• _BRIEF_: All records need to be reproduced exactly. Keep every word as it is.

• _MATERIAL FOR THIS EXERCISE_:
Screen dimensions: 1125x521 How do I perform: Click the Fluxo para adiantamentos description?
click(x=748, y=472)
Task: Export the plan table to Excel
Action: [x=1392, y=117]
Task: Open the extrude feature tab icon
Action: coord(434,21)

• _RESULT_:
Screen dimensions: 1125x521 How do I perform: Click the Fluxo para adiantamentos description?
click(x=748, y=472)
Task: Export the plan table to Excel
Action: [x=1392, y=117]
Task: Open the extrude feature tab icon
Action: coord(434,21)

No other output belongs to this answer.